Young People Reproductive and Sexual Health

Young people (10–24 years) comprise 30.2 per cent of India’s population (Census 2012). In fact, 20.9 per cent of the population are adolescents, between 10 to 19 years. Being better educated and with better health profiles than earlier generations, they are both a huge asset to the country and also a potential challenge, if not nurtured well. While access to education, exposure to the electronic media, and wider academic and employment choices have provided them with an environment rich in potential and possibilities, these developments have also exposed them to great vulnerabilities. Specific to health, poor information and limited power to make informed sexual and reproductive health choices places them at great risk.

 

It is critical to reach out to this vulnerable age group. In the short term, they are exposed to health risks. From a long-term perspective, the sexual and reproductive choices and behaviours they adopt would determine the future population and health map of the country.

 

In the Eighties, working within the framework of integrated maternal and child health (MCH), our initiatives primarily focused on creating awareness by giving key sexual and reproductive health messages to adolescents. Later in the decade,we partnered with All India Radio to produce the first drama series  reaching out to adolescents with key reproductive health messages with a programme titled Dehleez. It was aired in 11 languages.

 

By the late Nineties, we formally adopted and advocated the lifecycle approach to ensure reproductive health. The approach provides for quality healthcare and nutrition services for the newborn and children up to six years; reproductive and sexual healthcare to expectant and lactating mothers and to pre-adolescents and adolescents who are likely to be future parents.

 

Our work over the last decade -

  • We were instrumental in the formation of the India Alliance for Young People: Towards a Healthy Future in 2003-04. The alliance brings together organizations working with youth on a common platform, to share and learn from each other and influence policies and programmes.
  • A series of sub-district, district and state level consultations were organized by the alliance in 20 states, leading to a national consultation in mid 2004.Recommendations from these consultations were brought out in two publications and widely disseminated.
  • We led civil society inputs for developing Action Plans for the Health section of the National Youth Policy, 2003.
  • We provided technical assistance to the Department of Youth Affairs in Bihar and Jharkhand in developing the state Youth Policy and ensured inputs from youth and organizations working with youth at sub-district and district levels.
  • In Jharkhand, we  assisted in developing the Youth Policy Implementation Plan through regional consultations.
  • Young people’s reproductive and sexual health is a cross-cutting theme across all our programmes.

 

Placing youth in the forefront of national health policies

We play a major advocacy role to place youth issues at the forefront of the national health debate.
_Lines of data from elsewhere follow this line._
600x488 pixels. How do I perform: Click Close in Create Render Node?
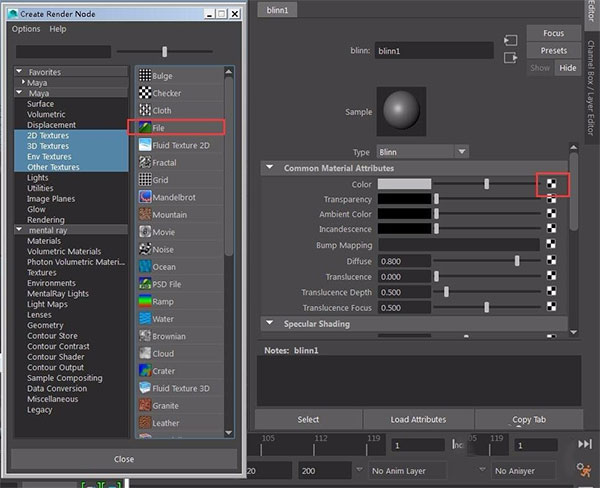124,459
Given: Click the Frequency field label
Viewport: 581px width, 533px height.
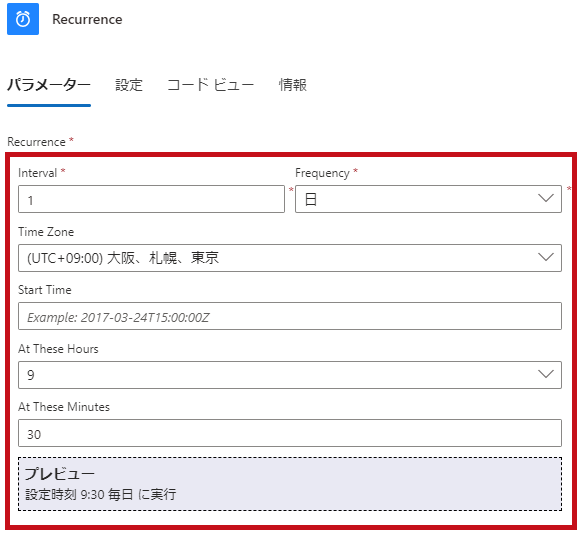Looking at the screenshot, I should coord(322,173).
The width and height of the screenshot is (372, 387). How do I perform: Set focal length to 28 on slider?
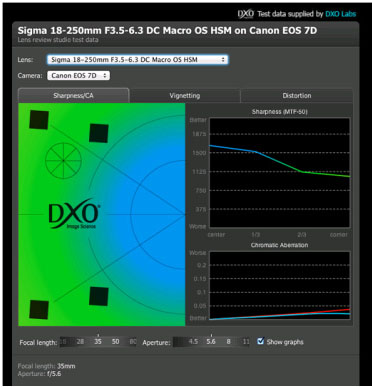[80, 342]
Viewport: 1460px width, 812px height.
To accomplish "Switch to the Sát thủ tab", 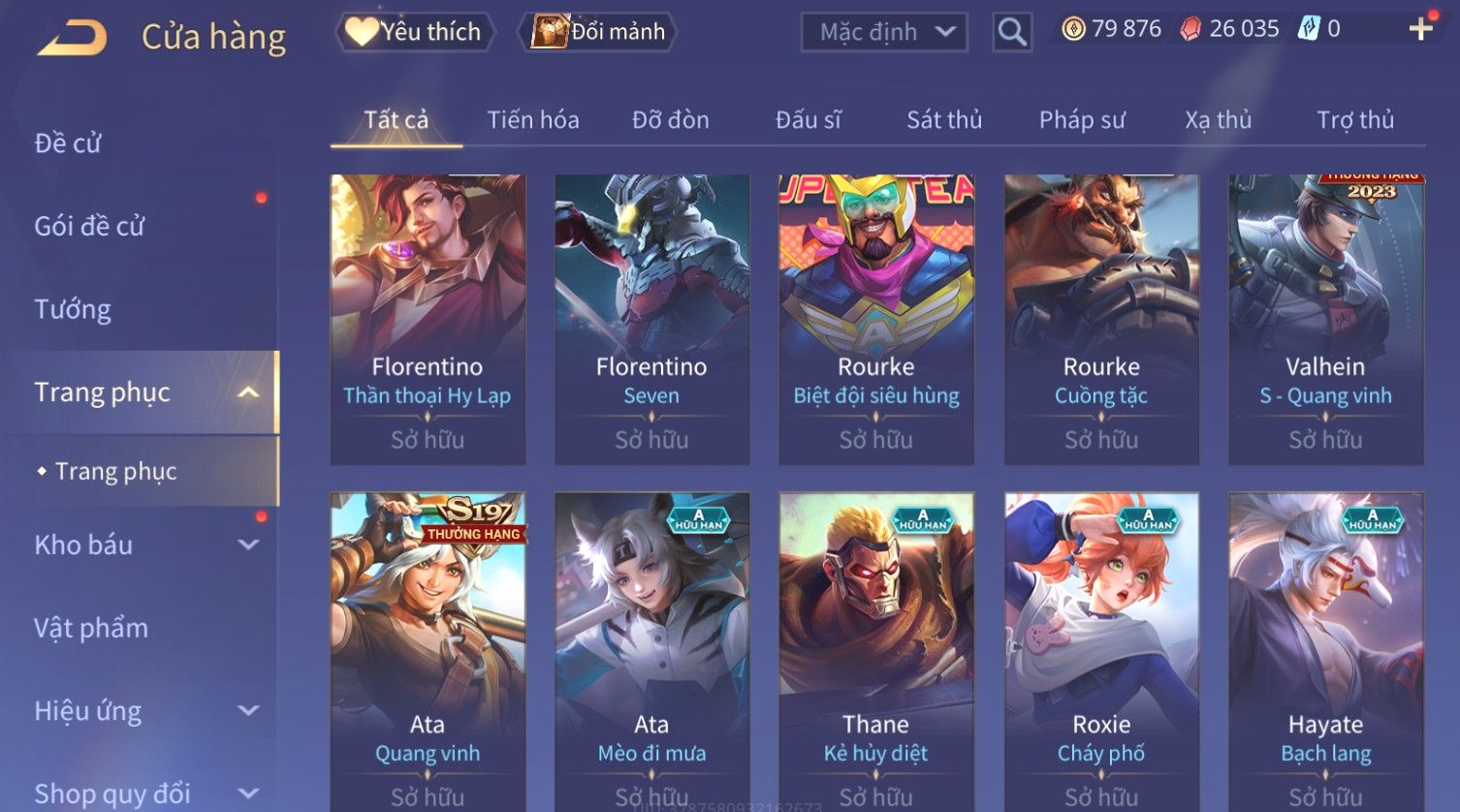I will (944, 120).
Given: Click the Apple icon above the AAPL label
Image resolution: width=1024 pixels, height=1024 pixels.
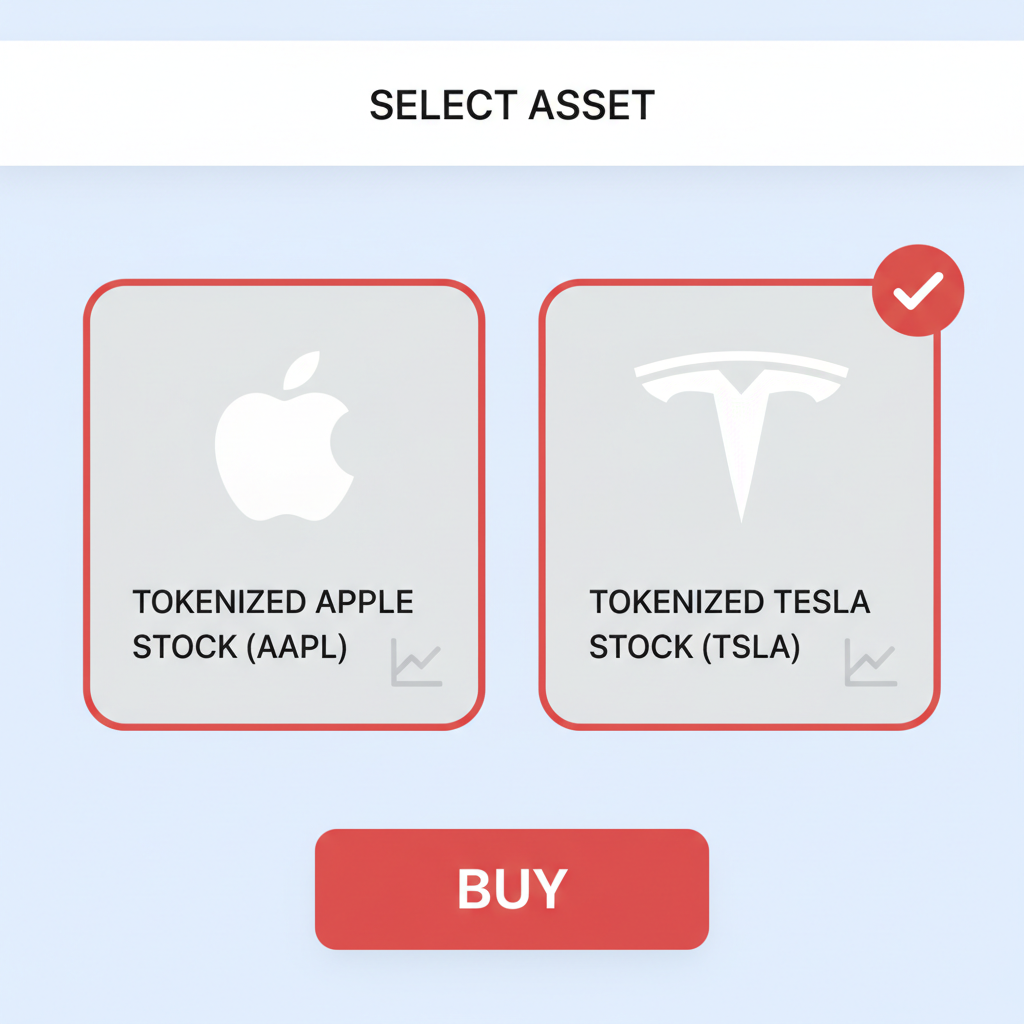Looking at the screenshot, I should click(284, 434).
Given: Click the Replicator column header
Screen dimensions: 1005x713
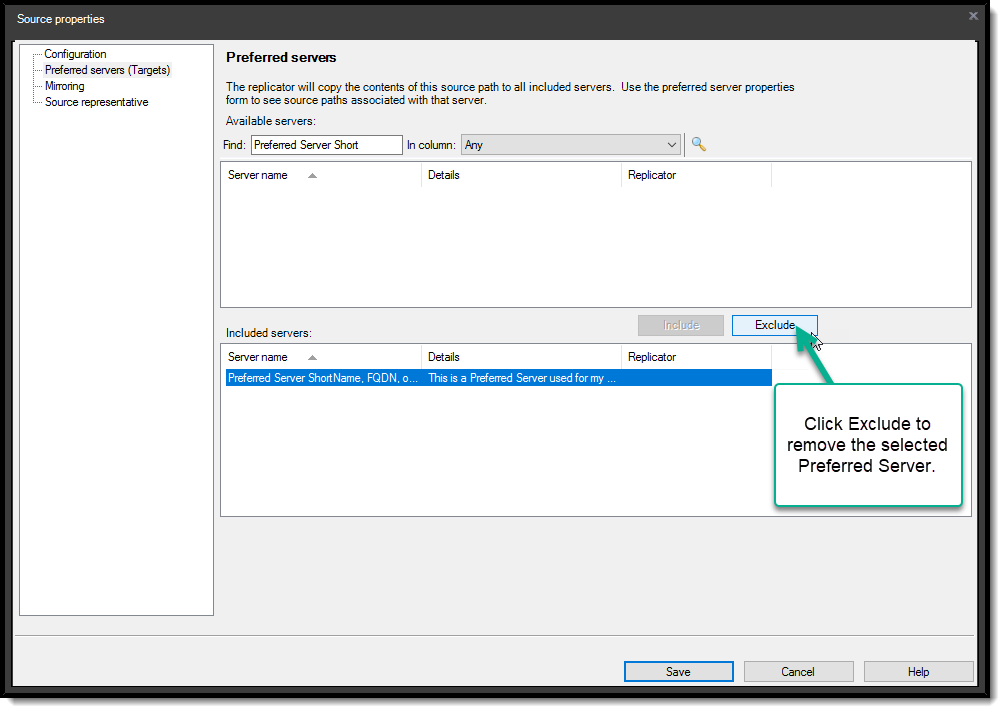Looking at the screenshot, I should [x=651, y=175].
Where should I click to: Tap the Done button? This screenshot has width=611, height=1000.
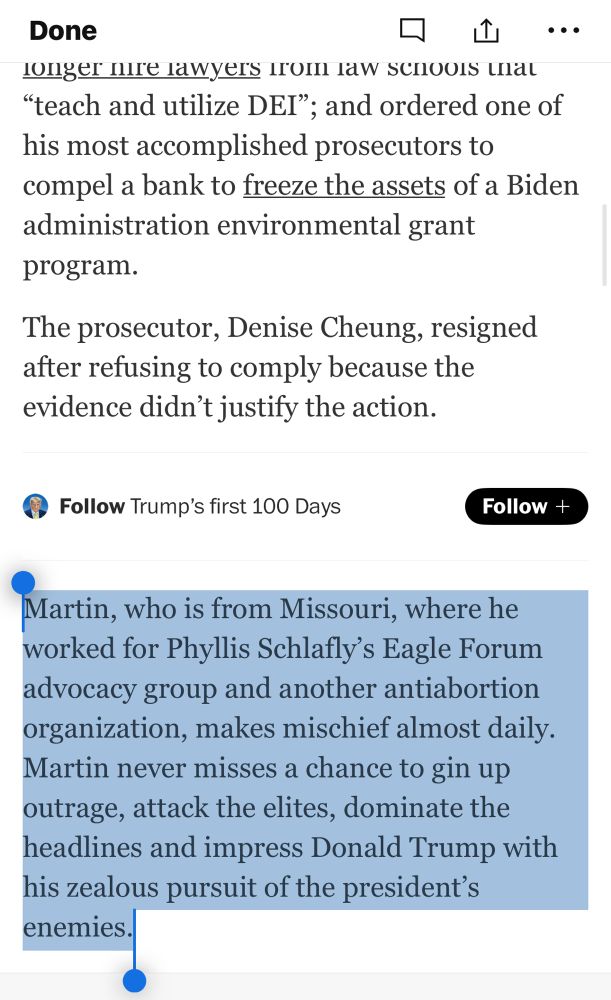pyautogui.click(x=63, y=31)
Therefore, we -

  • Focus on building networks and alliances among youth and civil society players.
  • Sensitize different stakeholders – bureaucrats, members of the judiciary, legislators and NGOs – on the relevance and need to focus on the reproductive and sexual health of young people.
  • Focus on building the capacities of NGOs for effective advocacy and communication initiatives. Track questions on youth issues in Parliament, to create opportunities for legislative advocacy.
  • Undertake studies and surveys on the status of family planning and reproductive health to support advocacy efforts and ensure the implementation of rights-based and gender-sensitive reproductive health and family planning programmes for youth.

 

At the district and sub-district levels, we

  • Support and implement a number of young people’s reproductive and sexual health programmes to create education and awareness among adolescents in partnership with local NGOs. These include life skills education, group counselling sessions, peer education, and empowerment of married and unmarried adolescents.
  • Support service delivery initiatives aimed at reducing iron deficiency anaemia and addressing other health concerns of adolescents.